== Extracted material ==

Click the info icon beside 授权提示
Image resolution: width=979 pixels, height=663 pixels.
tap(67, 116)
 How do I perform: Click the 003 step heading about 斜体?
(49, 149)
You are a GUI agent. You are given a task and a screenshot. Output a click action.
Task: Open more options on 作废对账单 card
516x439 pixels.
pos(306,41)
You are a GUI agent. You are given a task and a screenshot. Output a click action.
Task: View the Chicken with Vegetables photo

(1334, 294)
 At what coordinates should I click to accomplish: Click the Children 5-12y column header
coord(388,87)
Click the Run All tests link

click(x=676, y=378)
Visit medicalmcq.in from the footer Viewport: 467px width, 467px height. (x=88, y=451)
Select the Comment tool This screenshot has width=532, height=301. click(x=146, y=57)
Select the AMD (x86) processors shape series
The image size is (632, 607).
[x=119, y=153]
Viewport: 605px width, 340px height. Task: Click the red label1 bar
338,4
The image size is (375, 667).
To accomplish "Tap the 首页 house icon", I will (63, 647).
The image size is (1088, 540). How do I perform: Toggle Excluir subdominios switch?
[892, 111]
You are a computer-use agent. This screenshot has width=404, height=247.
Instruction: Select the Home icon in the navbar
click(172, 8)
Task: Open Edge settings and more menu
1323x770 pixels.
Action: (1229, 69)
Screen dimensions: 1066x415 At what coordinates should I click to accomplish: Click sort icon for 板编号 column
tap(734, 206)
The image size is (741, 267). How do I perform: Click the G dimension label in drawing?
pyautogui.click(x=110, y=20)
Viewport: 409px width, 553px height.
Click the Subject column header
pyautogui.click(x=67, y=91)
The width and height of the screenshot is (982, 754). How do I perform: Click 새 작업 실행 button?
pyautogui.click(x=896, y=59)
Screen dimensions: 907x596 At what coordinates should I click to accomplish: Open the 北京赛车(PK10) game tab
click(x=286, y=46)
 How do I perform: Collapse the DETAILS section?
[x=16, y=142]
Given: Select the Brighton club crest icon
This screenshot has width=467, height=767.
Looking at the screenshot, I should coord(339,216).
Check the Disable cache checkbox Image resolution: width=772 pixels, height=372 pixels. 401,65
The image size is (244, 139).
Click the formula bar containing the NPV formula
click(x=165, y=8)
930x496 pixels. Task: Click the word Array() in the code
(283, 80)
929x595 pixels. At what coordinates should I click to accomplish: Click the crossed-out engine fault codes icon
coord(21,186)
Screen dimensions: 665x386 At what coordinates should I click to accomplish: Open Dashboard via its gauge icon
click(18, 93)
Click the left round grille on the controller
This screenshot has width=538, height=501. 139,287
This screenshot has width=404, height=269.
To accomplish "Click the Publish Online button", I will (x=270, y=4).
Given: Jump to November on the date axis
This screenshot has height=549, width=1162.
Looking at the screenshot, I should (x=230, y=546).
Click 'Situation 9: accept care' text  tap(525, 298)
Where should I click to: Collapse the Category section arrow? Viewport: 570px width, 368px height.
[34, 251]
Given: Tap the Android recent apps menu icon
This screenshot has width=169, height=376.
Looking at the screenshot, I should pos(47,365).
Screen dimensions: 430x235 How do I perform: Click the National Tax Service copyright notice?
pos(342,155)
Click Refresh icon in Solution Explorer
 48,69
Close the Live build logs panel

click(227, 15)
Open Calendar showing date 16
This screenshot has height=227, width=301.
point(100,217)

===

Copy out each line in the listing that has the word "will".

To accomplish "Tap the 首页 house icon", I will (63, 647).
To accomplish "Click the Publish Online button", I will (x=270, y=4).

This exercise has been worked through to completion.